February 2010 | Volume 9, Issue 1

A terrorist explosion ripped through a police office in Erbil, the normally calm capital of Kurdish Iraq, in May of 2005. The suicide bombing killed 60 people and injured several hundred, only the second such attack since the U.S. had invaded Iraq. A well-known terrorist group took responsibility and promised more violence.

After the bomb blast, the Kurdish regional government's health minister, Dr. Jamal Palani, sent out an urgent plea for international help.

"We cannot measure the psychological impact of this on our population," Dr. Palani wrote. "Mass causalities following the suicide bombing were characterized by such a number, severity and diversity of injuries that overwhelmed the ability of local medical resources to deliver comprehensive and definitive care to all victims."

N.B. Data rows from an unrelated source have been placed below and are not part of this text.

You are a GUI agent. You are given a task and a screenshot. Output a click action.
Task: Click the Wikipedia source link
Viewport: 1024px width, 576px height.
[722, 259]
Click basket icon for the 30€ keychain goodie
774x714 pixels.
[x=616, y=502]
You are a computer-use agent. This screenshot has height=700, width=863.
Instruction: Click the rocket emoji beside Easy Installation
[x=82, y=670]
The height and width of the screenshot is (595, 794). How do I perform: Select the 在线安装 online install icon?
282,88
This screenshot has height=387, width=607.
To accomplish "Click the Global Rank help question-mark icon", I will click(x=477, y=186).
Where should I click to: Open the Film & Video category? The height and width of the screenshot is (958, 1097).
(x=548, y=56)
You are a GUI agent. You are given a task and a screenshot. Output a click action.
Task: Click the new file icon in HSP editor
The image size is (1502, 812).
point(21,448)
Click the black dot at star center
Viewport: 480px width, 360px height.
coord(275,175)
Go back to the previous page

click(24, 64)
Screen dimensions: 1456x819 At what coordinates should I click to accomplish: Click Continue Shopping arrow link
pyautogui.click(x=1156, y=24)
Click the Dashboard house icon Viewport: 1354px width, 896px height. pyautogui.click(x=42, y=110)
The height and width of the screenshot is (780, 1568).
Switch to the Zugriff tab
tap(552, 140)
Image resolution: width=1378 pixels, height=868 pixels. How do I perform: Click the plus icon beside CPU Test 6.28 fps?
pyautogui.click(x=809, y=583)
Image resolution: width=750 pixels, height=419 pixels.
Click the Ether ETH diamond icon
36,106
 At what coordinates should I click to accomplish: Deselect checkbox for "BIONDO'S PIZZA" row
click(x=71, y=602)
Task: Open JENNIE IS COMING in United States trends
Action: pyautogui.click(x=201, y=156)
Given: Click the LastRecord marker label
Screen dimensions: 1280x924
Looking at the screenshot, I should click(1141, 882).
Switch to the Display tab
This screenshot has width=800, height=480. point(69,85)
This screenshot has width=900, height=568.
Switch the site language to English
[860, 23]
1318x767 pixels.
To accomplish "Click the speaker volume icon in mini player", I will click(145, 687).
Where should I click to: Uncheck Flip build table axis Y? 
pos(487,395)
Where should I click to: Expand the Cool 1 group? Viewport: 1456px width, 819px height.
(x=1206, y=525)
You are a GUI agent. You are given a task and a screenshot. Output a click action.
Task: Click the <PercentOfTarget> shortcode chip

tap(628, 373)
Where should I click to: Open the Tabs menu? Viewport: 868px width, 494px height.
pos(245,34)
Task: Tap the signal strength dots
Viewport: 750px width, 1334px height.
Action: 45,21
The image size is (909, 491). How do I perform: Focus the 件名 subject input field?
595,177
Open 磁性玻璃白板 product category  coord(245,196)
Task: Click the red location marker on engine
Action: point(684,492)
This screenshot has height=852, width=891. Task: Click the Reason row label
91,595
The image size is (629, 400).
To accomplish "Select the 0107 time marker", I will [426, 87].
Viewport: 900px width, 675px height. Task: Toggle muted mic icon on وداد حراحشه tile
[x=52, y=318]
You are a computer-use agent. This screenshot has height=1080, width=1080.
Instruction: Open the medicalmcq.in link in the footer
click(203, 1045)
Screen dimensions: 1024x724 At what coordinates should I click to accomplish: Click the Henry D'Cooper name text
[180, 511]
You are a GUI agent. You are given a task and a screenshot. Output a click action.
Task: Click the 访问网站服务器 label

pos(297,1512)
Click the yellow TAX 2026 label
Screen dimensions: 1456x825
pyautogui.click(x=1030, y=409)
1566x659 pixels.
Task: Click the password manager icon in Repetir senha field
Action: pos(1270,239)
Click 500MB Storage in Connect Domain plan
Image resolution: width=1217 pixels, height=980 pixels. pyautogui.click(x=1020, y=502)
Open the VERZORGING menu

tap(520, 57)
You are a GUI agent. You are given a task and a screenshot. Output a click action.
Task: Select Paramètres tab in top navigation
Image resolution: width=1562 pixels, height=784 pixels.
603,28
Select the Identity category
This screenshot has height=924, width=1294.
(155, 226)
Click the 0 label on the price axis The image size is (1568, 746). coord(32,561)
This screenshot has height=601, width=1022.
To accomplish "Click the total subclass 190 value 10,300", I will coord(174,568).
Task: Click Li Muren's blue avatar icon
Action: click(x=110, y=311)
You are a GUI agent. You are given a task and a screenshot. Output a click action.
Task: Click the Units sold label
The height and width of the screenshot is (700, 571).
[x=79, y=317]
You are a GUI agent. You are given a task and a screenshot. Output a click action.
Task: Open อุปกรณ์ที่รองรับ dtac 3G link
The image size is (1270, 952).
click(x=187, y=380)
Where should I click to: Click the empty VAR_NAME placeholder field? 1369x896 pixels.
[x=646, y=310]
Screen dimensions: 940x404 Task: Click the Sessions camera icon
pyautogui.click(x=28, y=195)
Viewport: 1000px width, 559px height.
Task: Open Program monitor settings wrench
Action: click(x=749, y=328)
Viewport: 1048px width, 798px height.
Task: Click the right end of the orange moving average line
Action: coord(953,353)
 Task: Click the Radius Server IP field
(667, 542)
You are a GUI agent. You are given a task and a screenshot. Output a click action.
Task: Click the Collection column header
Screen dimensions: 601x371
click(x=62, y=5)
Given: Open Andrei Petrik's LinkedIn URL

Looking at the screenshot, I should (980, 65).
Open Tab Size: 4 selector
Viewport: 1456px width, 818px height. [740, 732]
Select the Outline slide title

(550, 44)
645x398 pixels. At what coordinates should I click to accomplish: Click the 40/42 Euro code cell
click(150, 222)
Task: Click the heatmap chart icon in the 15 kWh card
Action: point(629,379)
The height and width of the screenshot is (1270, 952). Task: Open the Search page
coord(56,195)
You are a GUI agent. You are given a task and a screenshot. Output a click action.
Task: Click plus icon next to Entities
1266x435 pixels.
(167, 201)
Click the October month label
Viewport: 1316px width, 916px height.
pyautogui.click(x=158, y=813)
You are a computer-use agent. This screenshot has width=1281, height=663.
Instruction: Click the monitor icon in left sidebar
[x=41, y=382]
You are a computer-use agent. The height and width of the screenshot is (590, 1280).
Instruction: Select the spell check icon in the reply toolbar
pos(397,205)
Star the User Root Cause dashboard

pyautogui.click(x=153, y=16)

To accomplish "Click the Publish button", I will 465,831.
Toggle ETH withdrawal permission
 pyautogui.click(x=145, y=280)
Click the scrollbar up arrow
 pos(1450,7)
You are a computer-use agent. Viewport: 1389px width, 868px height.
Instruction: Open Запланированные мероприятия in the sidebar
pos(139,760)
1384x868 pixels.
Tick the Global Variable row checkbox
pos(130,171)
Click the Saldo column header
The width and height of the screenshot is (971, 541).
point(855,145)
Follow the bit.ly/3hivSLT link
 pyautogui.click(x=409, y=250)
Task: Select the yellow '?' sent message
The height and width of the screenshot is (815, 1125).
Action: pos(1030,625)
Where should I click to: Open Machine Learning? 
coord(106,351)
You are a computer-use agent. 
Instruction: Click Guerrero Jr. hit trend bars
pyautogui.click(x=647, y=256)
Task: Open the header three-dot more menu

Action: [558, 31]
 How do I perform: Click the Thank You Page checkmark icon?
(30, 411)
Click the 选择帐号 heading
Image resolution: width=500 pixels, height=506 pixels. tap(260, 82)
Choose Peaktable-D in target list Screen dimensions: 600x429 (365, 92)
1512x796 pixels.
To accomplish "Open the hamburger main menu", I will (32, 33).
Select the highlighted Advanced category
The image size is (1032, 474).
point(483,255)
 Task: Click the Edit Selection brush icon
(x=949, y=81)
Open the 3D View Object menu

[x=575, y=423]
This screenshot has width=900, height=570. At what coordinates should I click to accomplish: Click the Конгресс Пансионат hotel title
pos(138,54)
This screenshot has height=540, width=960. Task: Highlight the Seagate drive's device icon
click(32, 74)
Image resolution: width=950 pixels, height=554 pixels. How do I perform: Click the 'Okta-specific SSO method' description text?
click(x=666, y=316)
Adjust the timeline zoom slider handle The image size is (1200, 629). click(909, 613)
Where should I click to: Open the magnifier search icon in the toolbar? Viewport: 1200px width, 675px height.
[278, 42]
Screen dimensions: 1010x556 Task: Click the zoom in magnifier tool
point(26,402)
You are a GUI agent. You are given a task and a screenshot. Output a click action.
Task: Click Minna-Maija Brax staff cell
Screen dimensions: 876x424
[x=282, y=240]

PHOTO: large pile of tangled car parts
Dhikra Sarsam, Courtesy of Photoshare

Fogarty expanded the scope of a trauma
grant to include Iraq.

The appeal made its way to Fogarty, which quickly expanded the scope of an existing trauma research and training grant to include Iraq.

The grant's principal investigator - Dr. Jon Mark Hirshon of the University of Maryland, Baltimore - swiftly produced a specially tailored training course and assessment tools and traveled to Jordan to lead a five-day intense course. The team included the usual physicians and emergency preparedness trainers as well as law enforcement officers, epidemiologists, and international experts in health and disaster response.

In addition to 17 NIH-supported trainees from Northern Iraq, five individuals from Baghdad also participated, through sponsorship from the World Bank.

Hirshon's team helped the Kurdish health ministry establish a formal medical emergency plan. Components included rescue, decontamination, triage, stabilization, evacuation and treatment plans. They even addressed communications and post-disaster recovery.

"One of the lessons I've learned from this kind of work," says Hirshon, "is that timing is everything. Three weeks after we left the hotel in Jordan, it was bombed."